- REQUIRED ACTION
I'd like the listing below copied exactly, with the images left out.

'''

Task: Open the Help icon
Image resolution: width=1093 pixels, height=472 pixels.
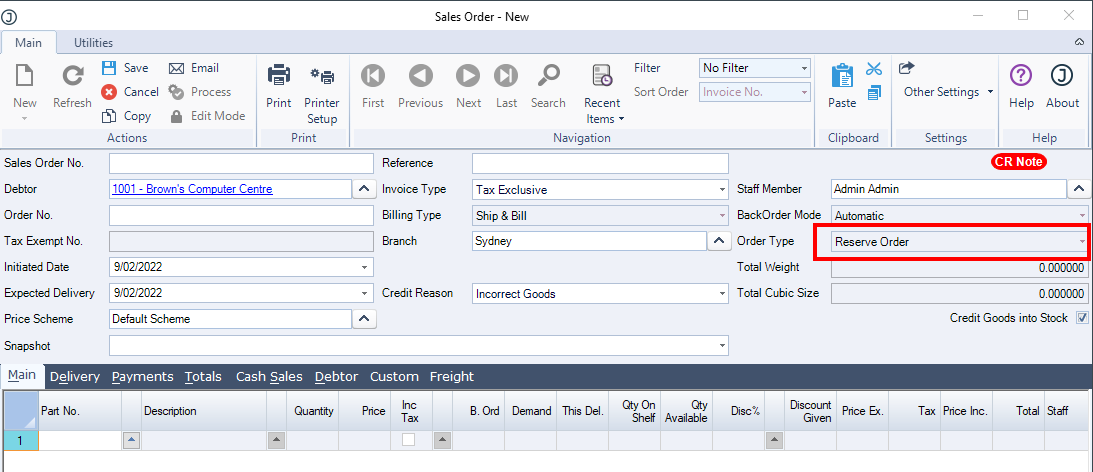Action: pos(1021,76)
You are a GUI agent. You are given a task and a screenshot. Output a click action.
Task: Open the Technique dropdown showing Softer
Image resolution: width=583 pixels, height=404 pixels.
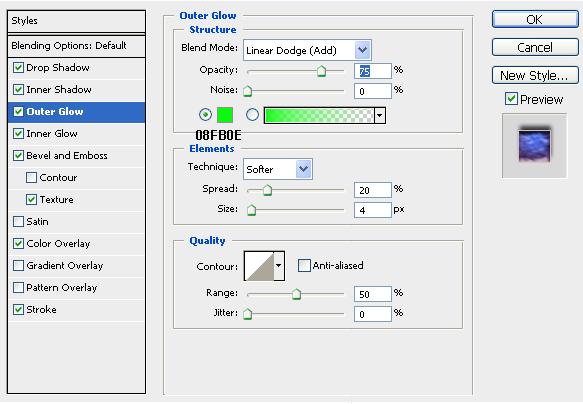[278, 169]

'''

- RESPONSE BELOW
Task: Open the Help icon
Image resolution: width=1093 pixels, height=472 pixels.
Action: pos(1021,76)
You are a GUI agent. You are given a task and a screenshot. Output a click action.
Task: Open the Technique dropdown showing Softer
Image resolution: width=583 pixels, height=404 pixels.
[278, 169]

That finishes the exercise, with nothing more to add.